After looking up a few of my favorite Minnesota places, I was overwhelmed with a Jim Carrey-esque “Yes Man” attitude. For those of you who have not yet seen the film, Carrey leaves his life of nay-saying and starts saying “yes” to every opportunity presented to him. Much like the character, I saw a tip listed at one of my new favorite breakfast spots:
“Arrive early. Line up behind someone who's almost done. Come hungry. Enjoy the taste of those hash browns for the rest of the day!”
Good idea! Yes! Next time I go I’ll order hash browns. From there I stumbled to places I haven’t been, but have heard about.
“#5 pizza. Red wine. This is all you need to know.”
I might not know what a #5 pizza is, but I can tell you I want to go get it right now.
Where most applications encourage you to stay home, all curled up adding comments to blogs, updating Twitter or adding discussions on Facebook, Foursquare encourages people to take their social networking to the real world. I'm not sure what it is, but I’m so eager to go out, visit new places, and tell my friends all about it. (And of course I can’t wait to be major of something.)
Is this the new bridge that connects online conversations to real life places? Or is this application one step too far in the destruction of personal privacy? Facebook started by encouraging you to update your friends on your life, Twitter encouraged you to make new friends by revealing information to strangers, and now Foursquare is encouraging you to post your exact location on the world wide web.
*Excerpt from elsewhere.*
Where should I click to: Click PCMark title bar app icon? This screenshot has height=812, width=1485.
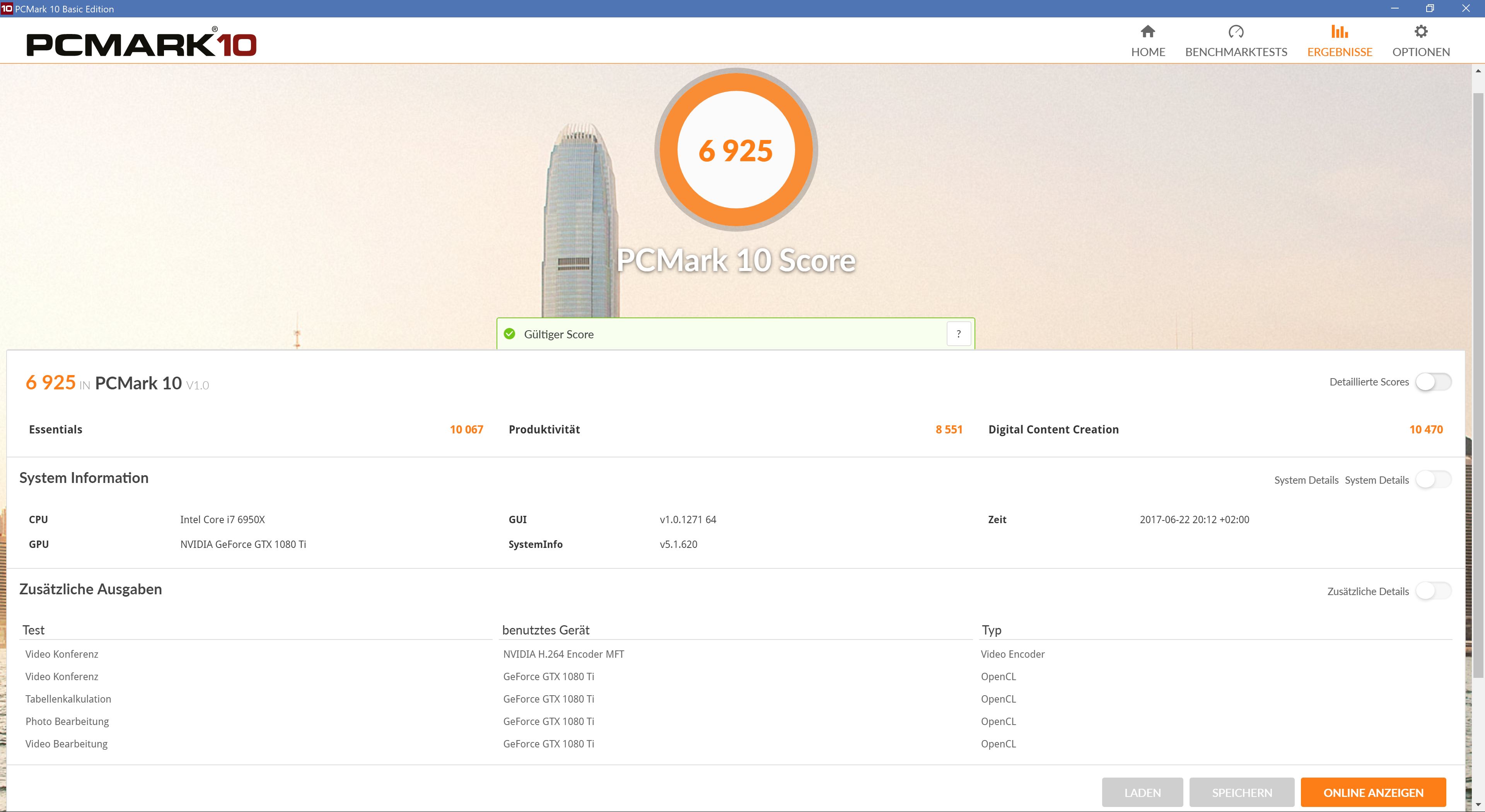click(x=6, y=9)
If you’re on Foursquare, are you as eager to get to be “mayor” as I am, or is this something you have just to have without frequent updates? If you haven’t signed up yet, what’s holding you back? I’m ready to get started by exploring new places and taking recommendations from my new Foursquare friends, but am I alone? Or is Foursquare well on its way to stimulating the economy by turning stay-at-home online enthusiasts into adventurous "Yes Men" ready to hit the town?